(Data entries)
* * * * *
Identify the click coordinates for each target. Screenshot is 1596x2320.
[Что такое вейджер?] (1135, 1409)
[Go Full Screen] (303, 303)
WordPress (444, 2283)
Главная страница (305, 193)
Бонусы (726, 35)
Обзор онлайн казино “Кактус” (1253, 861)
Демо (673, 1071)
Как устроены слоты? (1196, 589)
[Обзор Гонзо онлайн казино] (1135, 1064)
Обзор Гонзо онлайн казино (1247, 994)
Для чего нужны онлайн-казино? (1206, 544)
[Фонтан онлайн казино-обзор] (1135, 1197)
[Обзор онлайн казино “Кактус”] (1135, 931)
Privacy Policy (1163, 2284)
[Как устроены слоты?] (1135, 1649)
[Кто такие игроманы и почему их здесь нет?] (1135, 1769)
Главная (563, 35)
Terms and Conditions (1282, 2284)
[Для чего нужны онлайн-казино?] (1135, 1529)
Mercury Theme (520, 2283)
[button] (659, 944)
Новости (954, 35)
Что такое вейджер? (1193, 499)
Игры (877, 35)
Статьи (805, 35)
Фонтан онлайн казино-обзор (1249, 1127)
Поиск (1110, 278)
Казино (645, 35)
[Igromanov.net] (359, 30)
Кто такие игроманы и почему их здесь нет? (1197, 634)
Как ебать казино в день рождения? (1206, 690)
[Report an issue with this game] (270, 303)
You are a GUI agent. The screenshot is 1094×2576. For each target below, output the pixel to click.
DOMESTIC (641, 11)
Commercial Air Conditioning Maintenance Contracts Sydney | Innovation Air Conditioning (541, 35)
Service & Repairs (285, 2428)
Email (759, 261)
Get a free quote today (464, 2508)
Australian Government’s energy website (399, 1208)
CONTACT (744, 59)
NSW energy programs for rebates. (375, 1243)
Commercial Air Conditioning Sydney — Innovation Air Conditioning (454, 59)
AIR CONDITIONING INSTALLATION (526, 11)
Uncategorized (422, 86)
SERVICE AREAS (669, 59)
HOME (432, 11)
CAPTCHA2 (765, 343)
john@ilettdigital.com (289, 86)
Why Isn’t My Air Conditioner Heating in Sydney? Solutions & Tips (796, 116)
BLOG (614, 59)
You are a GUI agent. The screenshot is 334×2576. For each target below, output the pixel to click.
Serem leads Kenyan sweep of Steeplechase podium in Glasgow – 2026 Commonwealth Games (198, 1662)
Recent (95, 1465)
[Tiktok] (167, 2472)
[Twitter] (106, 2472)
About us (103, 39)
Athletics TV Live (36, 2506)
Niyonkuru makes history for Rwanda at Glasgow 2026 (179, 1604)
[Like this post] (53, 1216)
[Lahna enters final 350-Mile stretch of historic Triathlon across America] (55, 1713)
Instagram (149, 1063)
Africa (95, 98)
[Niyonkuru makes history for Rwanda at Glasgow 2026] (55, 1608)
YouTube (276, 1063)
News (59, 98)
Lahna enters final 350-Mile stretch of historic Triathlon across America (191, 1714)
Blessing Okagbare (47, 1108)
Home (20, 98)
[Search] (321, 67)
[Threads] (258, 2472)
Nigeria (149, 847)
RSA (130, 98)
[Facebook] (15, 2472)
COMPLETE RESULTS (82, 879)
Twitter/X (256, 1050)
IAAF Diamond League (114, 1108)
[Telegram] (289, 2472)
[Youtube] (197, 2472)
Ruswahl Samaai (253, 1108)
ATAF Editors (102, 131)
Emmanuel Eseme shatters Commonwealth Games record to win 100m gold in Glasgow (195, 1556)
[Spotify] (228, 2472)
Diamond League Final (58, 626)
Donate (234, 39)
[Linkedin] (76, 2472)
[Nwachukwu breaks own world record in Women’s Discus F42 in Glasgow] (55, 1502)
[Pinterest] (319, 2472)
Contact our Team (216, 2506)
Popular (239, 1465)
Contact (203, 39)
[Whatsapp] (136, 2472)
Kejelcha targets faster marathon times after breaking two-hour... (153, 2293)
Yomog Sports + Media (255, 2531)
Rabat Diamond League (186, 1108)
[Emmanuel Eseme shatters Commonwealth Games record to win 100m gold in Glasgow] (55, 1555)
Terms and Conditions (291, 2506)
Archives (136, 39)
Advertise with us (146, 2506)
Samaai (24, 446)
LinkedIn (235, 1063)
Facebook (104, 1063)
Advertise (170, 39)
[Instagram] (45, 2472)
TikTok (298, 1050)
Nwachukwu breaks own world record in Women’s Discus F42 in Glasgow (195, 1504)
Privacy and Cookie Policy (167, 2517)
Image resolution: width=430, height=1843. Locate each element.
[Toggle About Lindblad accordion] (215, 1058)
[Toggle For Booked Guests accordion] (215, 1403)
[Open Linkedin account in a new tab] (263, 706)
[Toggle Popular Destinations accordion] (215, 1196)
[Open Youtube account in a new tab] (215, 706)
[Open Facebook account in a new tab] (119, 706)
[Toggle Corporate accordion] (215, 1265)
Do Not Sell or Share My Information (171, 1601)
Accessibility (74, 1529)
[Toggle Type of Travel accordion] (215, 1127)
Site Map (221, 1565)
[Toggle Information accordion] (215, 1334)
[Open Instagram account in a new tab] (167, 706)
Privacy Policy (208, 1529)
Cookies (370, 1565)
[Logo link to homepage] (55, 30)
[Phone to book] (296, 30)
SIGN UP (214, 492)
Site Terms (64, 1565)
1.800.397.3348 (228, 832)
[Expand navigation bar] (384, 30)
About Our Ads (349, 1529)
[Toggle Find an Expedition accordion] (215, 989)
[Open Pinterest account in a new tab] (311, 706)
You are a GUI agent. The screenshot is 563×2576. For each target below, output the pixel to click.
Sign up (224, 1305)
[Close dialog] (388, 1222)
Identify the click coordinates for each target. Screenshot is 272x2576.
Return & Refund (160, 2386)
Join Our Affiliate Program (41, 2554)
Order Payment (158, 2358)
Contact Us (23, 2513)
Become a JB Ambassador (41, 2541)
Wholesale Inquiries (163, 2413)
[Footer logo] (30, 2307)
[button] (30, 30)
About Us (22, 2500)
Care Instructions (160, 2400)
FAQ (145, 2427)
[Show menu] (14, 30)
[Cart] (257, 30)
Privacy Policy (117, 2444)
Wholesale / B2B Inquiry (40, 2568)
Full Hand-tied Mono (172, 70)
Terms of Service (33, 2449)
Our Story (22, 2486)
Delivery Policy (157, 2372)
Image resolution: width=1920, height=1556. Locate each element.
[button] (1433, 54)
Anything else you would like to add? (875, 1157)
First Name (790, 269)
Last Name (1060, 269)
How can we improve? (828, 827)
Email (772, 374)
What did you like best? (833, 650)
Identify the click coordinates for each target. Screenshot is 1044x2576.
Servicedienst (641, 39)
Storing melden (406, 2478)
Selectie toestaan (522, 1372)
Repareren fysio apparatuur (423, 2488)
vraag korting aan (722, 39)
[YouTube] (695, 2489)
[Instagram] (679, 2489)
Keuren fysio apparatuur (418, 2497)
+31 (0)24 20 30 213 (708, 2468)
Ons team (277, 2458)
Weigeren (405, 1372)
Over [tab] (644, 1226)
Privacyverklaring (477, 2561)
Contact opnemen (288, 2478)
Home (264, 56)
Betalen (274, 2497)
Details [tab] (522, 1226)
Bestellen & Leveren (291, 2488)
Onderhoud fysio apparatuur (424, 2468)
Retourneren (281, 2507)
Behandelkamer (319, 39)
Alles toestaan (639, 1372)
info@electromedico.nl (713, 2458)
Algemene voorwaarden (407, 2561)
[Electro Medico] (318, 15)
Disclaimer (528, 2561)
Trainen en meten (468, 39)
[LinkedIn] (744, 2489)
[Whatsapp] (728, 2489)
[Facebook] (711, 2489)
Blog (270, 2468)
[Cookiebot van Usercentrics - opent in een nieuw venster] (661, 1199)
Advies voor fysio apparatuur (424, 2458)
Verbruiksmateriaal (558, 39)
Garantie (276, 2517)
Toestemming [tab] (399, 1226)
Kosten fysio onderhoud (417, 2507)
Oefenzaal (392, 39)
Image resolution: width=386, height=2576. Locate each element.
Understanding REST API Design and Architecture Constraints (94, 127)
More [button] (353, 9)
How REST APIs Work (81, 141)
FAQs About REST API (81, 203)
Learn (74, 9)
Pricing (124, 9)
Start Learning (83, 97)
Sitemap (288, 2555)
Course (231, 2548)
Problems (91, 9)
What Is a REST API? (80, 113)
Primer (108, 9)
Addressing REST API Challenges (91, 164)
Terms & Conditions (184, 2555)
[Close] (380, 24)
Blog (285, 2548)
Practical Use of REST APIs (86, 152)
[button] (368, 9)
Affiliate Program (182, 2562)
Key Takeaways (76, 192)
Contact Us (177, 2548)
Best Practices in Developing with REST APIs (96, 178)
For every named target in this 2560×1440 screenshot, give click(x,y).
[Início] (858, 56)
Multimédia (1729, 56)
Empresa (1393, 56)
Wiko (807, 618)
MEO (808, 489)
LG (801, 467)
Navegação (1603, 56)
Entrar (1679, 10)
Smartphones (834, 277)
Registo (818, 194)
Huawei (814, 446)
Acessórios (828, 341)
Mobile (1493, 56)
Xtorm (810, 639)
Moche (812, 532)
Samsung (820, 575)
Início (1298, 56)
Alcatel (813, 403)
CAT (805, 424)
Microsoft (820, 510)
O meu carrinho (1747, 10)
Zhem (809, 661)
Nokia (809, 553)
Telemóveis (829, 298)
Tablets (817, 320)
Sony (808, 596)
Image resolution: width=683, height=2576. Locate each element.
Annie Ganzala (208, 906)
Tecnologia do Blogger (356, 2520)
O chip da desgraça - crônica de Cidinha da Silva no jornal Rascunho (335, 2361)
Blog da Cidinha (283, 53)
* * * * *
**Task brief:**
Lines from the top of the data above through the line with "Niyonkuru makes history for Rwanda at Glasgow 2026 (179, 1604)", both ends included: copy them exactly, nothing more.

**Answer for this exercise:**
Identify the click coordinates for each target. Screenshot is 1596x2320.
[Что такое вейджер?] (1135, 1409)
[Go Full Screen] (303, 303)
WordPress (444, 2283)
Главная страница (305, 193)
Бонусы (726, 35)
Обзор онлайн казино “Кактус” (1253, 861)
Демо (673, 1071)
Как устроены слоты? (1196, 589)
[Обзор Гонзо онлайн казино] (1135, 1064)
Обзор Гонзо онлайн казино (1247, 994)
Для чего нужны онлайн-казино? (1206, 544)
[Фонтан онлайн казино-обзор] (1135, 1197)
[Обзор онлайн казино “Кактус”] (1135, 931)
Privacy Policy (1163, 2284)
[Как устроены слоты?] (1135, 1649)
[Кто такие игроманы и почему их здесь нет?] (1135, 1769)
Главная (563, 35)
Terms and Conditions (1282, 2284)
[Для чего нужны онлайн-казино?] (1135, 1529)
Mercury Theme (520, 2283)
[button] (659, 944)
Новости (954, 35)
Что такое вейджер? (1193, 499)
Игры (877, 35)
Статьи (805, 35)
Фонтан онлайн казино-обзор (1249, 1127)
Поиск (1110, 278)
Казино (645, 35)
[Igromanov.net] (359, 30)
Кто такие игроманы и почему их здесь нет? (1197, 634)
Как ебать казино в день рождения? (1206, 690)
[Report an issue with this game] (270, 303)
You are a GUI agent. The screenshot is 1094×2576. For each target below, output the pixel to click.
DOMESTIC (641, 11)
Commercial Air Conditioning Maintenance Contracts Sydney | Innovation Air Conditioning (541, 35)
Service & Repairs (285, 2428)
Email (759, 261)
Get a free quote today (464, 2508)
Australian Government’s energy website (399, 1208)
CONTACT (744, 59)
NSW energy programs for rebates. (375, 1243)
Commercial Air Conditioning Sydney — Innovation Air Conditioning (454, 59)
AIR CONDITIONING INSTALLATION (526, 11)
Uncategorized (422, 86)
SERVICE AREAS (669, 59)
HOME (432, 11)
CAPTCHA2 (765, 343)
john@ilettdigital.com (289, 86)
Why Isn’t My Air Conditioner Heating in Sydney? Solutions & Tips (796, 116)
BLOG (614, 59)
You are a GUI agent. The screenshot is 334×2576. For each target below, output the pixel to click.
Serem leads Kenyan sweep of Steeplechase podium in Glasgow – 2026 Commonwealth Games (198, 1662)
Recent (95, 1465)
[Tiktok] (167, 2472)
[Twitter] (106, 2472)
About us (103, 39)
Athletics TV Live (36, 2506)
Niyonkuru makes history for Rwanda at Glasgow 2026 (179, 1604)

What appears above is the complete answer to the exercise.